If you visited Sushi de Handroll, you’ll recognize a lot about Komé. The exuberant handroll-celebrating mural painted onto the back wall is still here, and the dining room still centers on a U-shaped bar. The bar itself has been rebuilt so that diners sit on high stools at the same level as the chefs, replacing Sushi de Handroll’s split-level arrangement. Even the sign next to the front door has been quickly tweaked: the Komé logo is affixed over the word “de”, between the words “Sushi” and “Handroll.” (Komé is not affiliated with the same-named spot in Austin; the name just means “rice,” so it is a popular one.)
Sushi de Handroll had the unfortunate disadvantage of being the third temaki concept to market in Dallas city limits. As everyone focused their attention on Namo in Uptown and Nori in Deep Ellum—two spots in premium neighborhoods, with memorable names—Sushi de Handroll’s out-of-the-way location may have done it no favors.
Give Komé a chance, though. I stopped in for a taste this weekend and sat at the bar, enjoying some simple, solid sushi. Two particularly good bites: a nigiri of salmon belly, sliced into a fan and gently seared with a blowtorch, and a handroll filled with toro, the fatty belly of tuna. The blowtorch came back out for my nigiri of super-marbled A5 Wagyu beef, sliced thinly, placed on a ball of rice, and blasted with fire.
In general, Komé’s best feature is the balance of flavor in each bite. The sushi chefs at this counter know how to keep citrus, spice, and garnishes in careful harmony. That salmon belly nigiri, particularly, had just-right touches of lemon, horseradish, and scallion.
There are a few caveats. Komé’s rice is not as warm, fluffy, or flavorful as the best sushi rice at premium restaurants. It tended to stick to my fingers. And some of the restaurant’s seating is at tables, away from the bar, which is a problem for the handroll format. Handrolls must be eaten as quickly as they are made, with no time for waiting or taking photos, because the seaweed wrapping will stiffen and become crumbly. To get around this problem for diners at tables, the chefs at Komé pre-cut their handrolls into quarters, basically turning them into regular pieces of makizushi. It’s a good compromise, but purists may raise their eyebrows.
There’s an appealing choose-your-own-adventure aspect to Komé. You can order a money-saving set menu of handrolls (three for $13.50 or three vegetarian for $12, four for $18.50, five for $24.50, six for $28.50).
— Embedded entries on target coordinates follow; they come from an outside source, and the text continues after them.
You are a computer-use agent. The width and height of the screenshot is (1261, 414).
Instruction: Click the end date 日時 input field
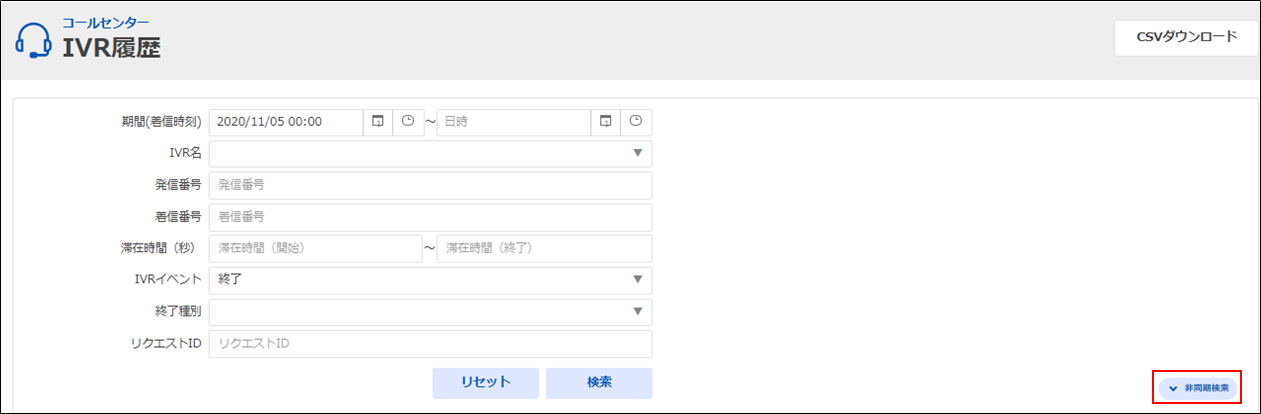[513, 121]
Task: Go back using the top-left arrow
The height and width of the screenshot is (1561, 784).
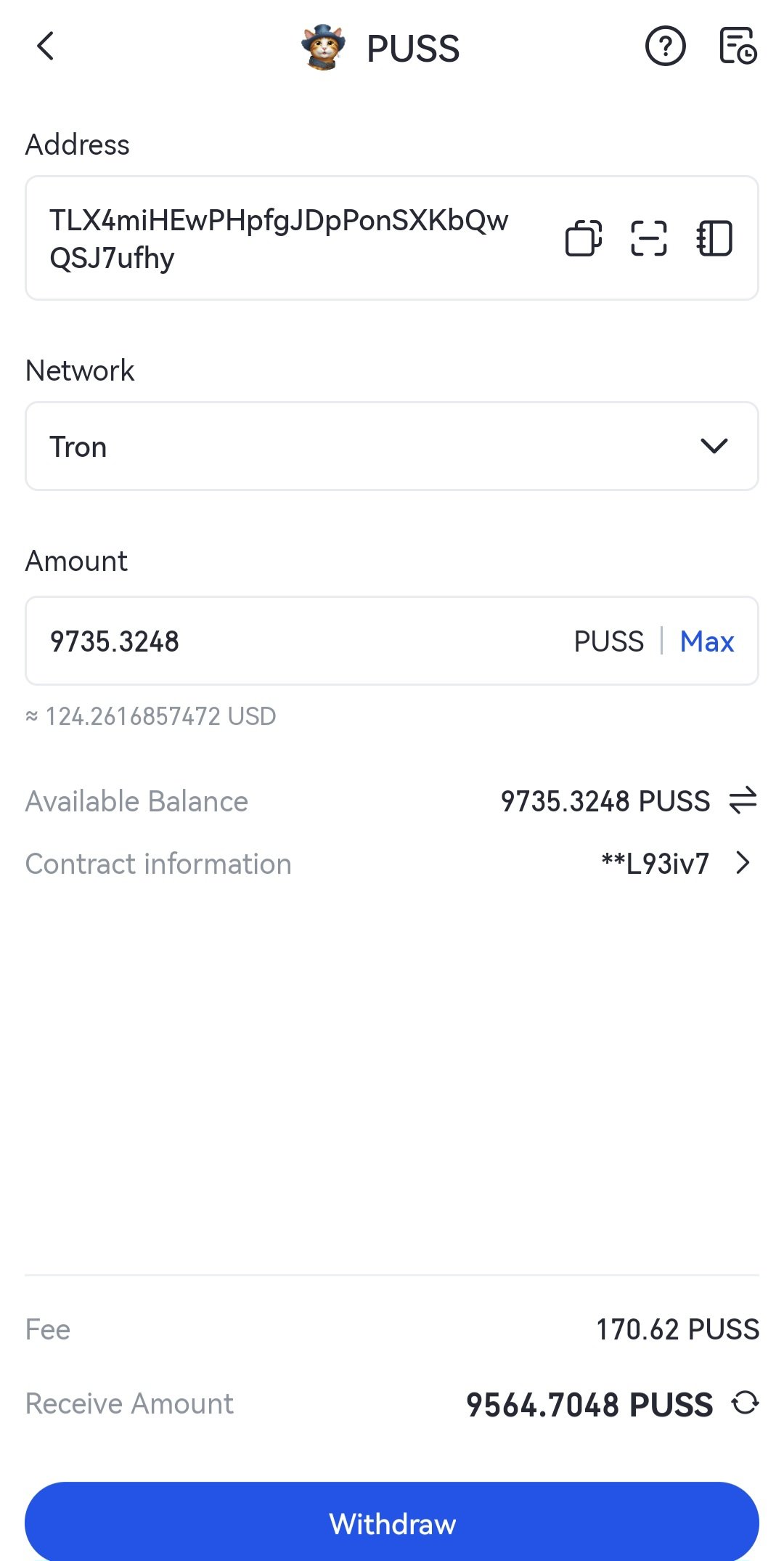Action: pos(45,46)
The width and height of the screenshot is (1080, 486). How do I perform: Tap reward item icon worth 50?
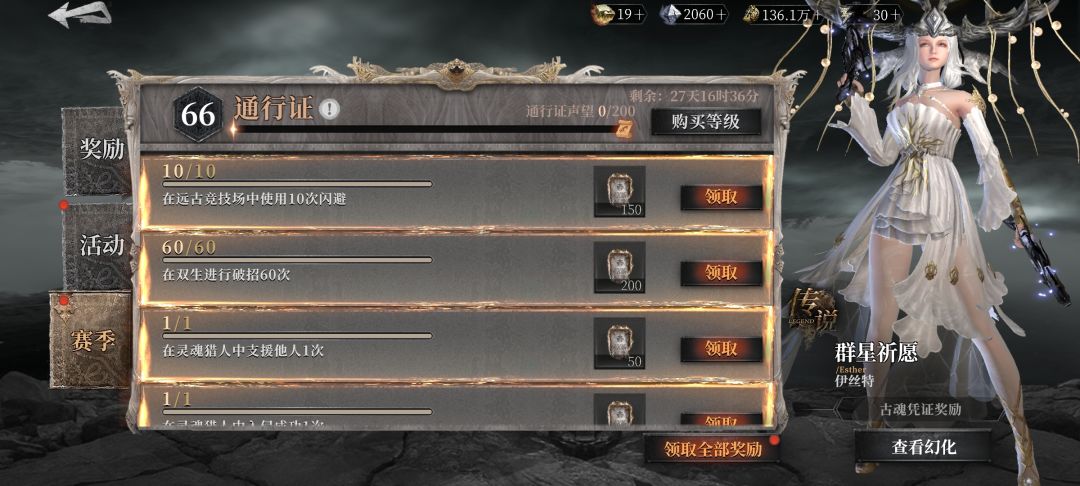point(619,343)
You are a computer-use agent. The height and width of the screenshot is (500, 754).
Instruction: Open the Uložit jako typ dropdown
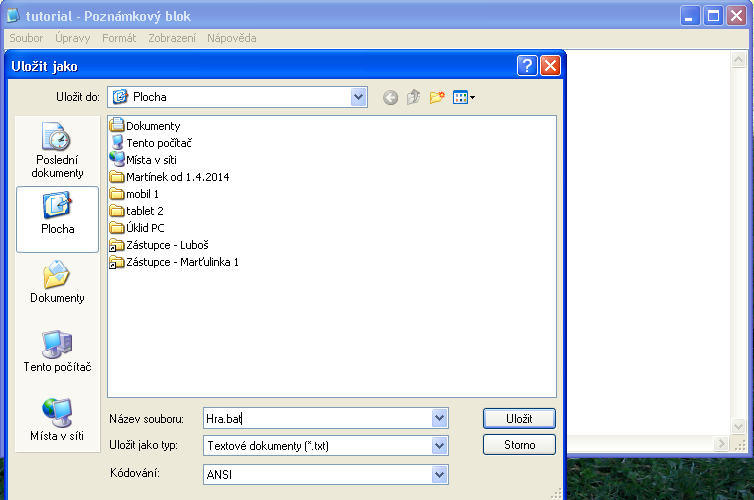439,445
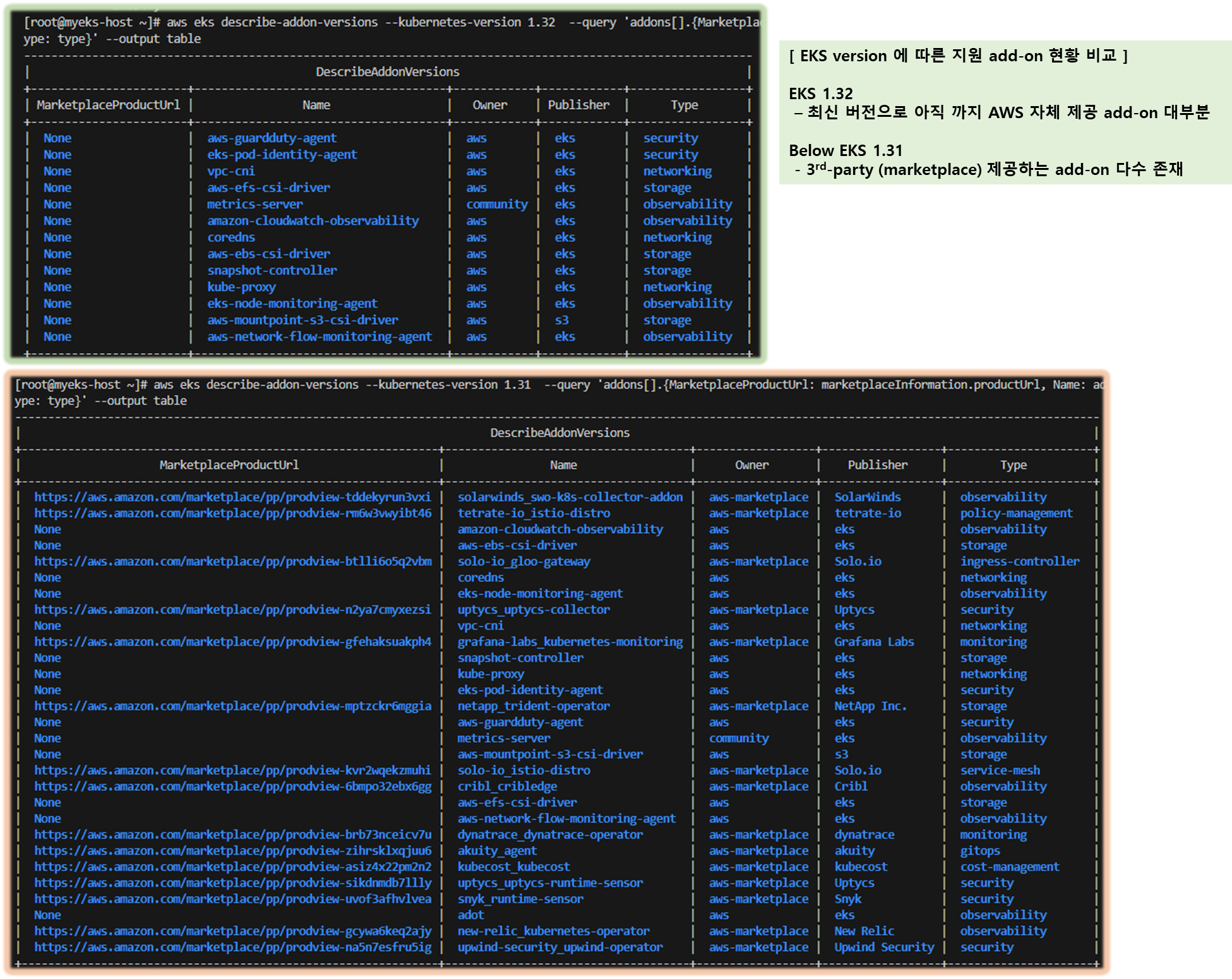Select the aws-guardduty-agent name in 1.32 table
Screen dimensions: 1232x979
272,138
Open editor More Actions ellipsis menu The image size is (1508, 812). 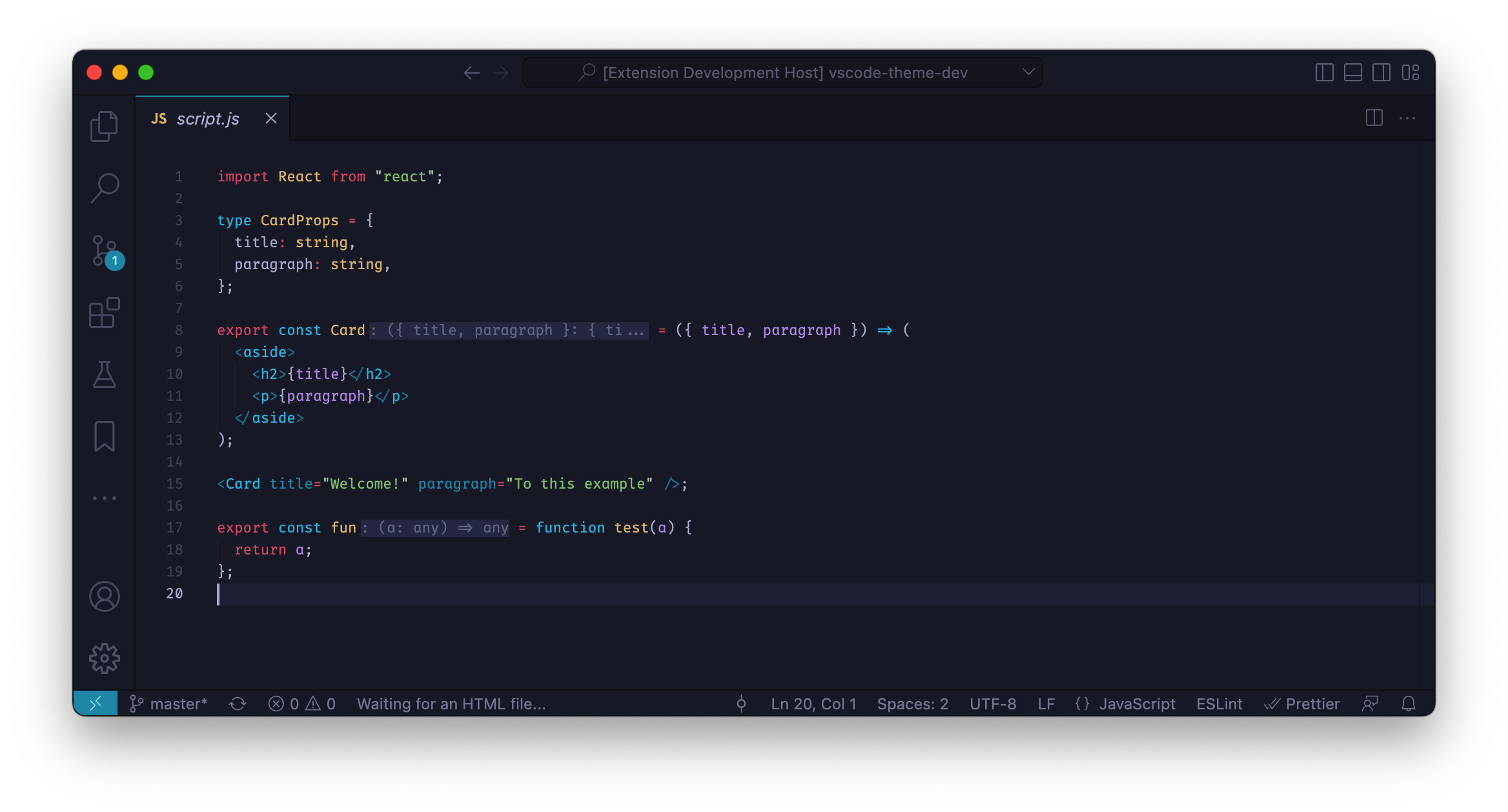1407,118
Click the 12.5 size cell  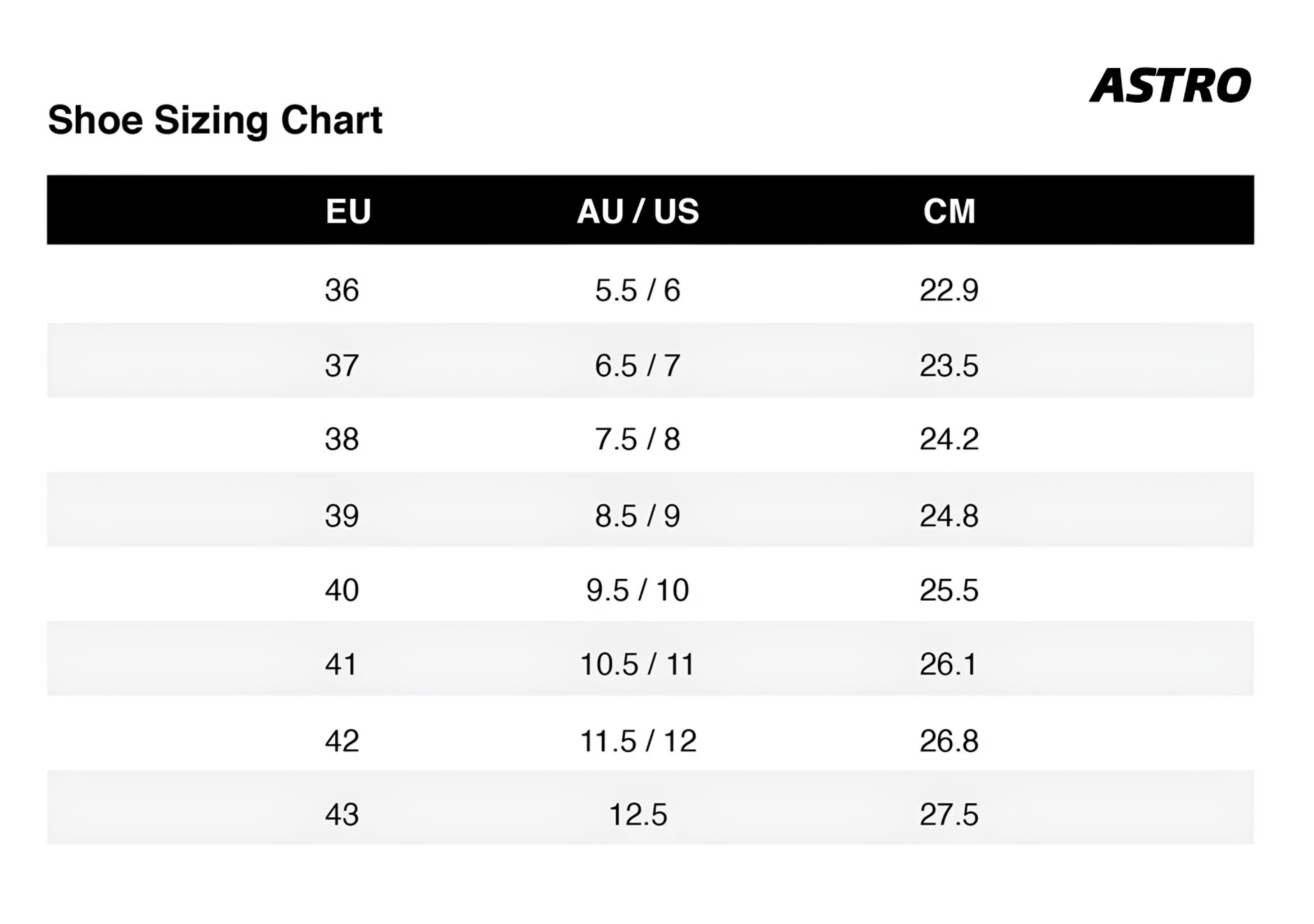[637, 814]
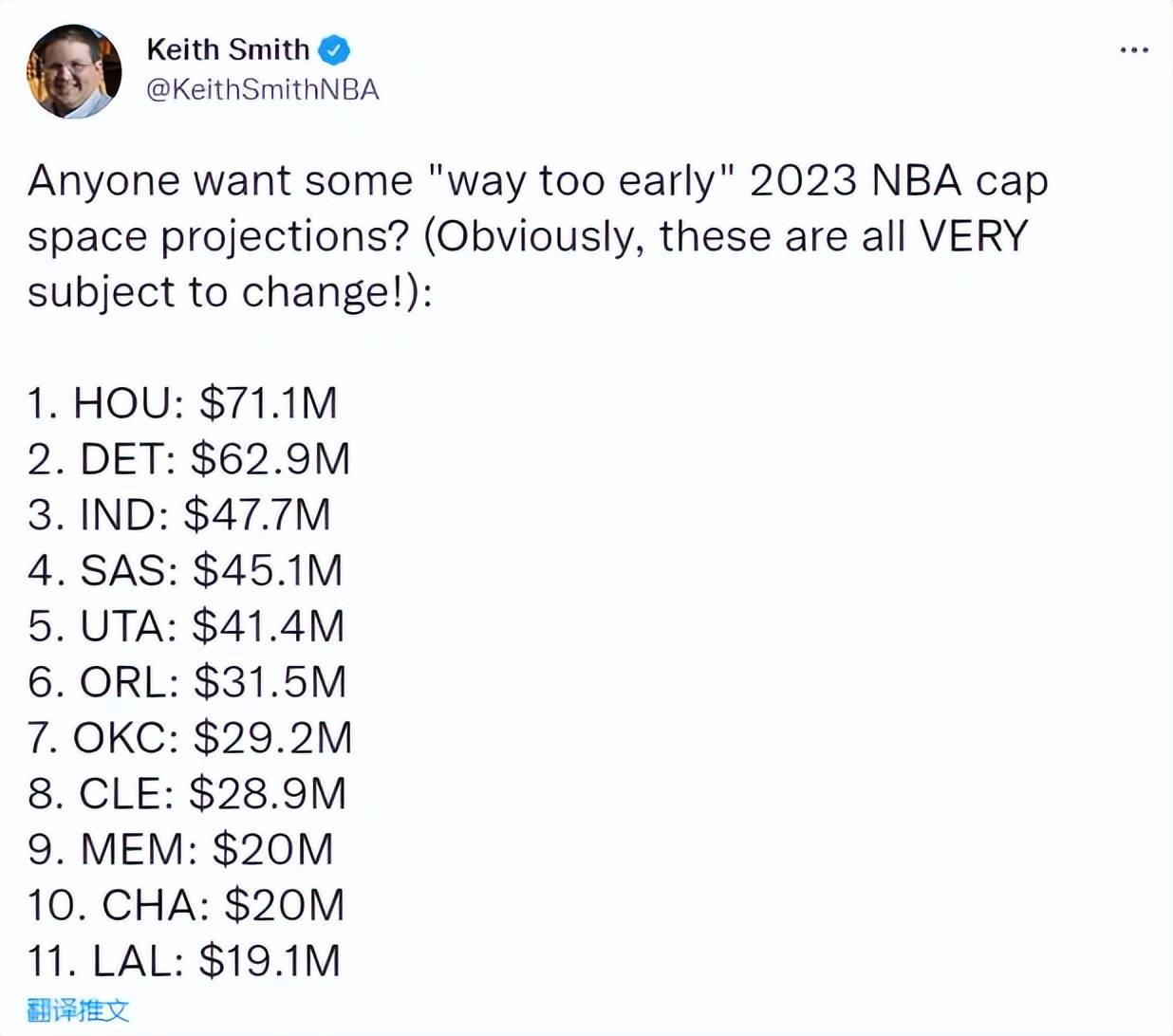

Or you could go all-in on luxury. There is plenty of trendy uni (sea urchin) available here, more slices of Wagyu beef, and the inevitable helpings of foie gras. One ultra-luxurious handroll is $18 for a half-sized roll—just two bites—because it features Wagyu beef, tuna belly, and uni. The “Komé Tripple” (sic) is a three-part attack of sushi luxury, with uni, salmon roe, and a quail egg perched on top. I also spotted a special featuring ankimo, the indulgent monkfish liver dish that is rare in Texas despite being considered the seafood equivalent of foie gras.
Even if Komé isn’t as much of a destination as Hatsuyuki Handroll Bar, which is well worth the drive to Fort Worth, it is a versatile place. You can dress up and indulge in uni and ankimo, or dress casually and stop in for a vegetarian handroll trio. The chefs are friendly, fastidious, and fun to watch. Our server was nervous—working their very first shift—but kind. And the Japanese beer list ranges from usual suspects like Sapporo to four bottlings from Kawaba, a microbrewery in a small Japanese mountain village. This looks like a fun, relaxing neighborhood sushi spot.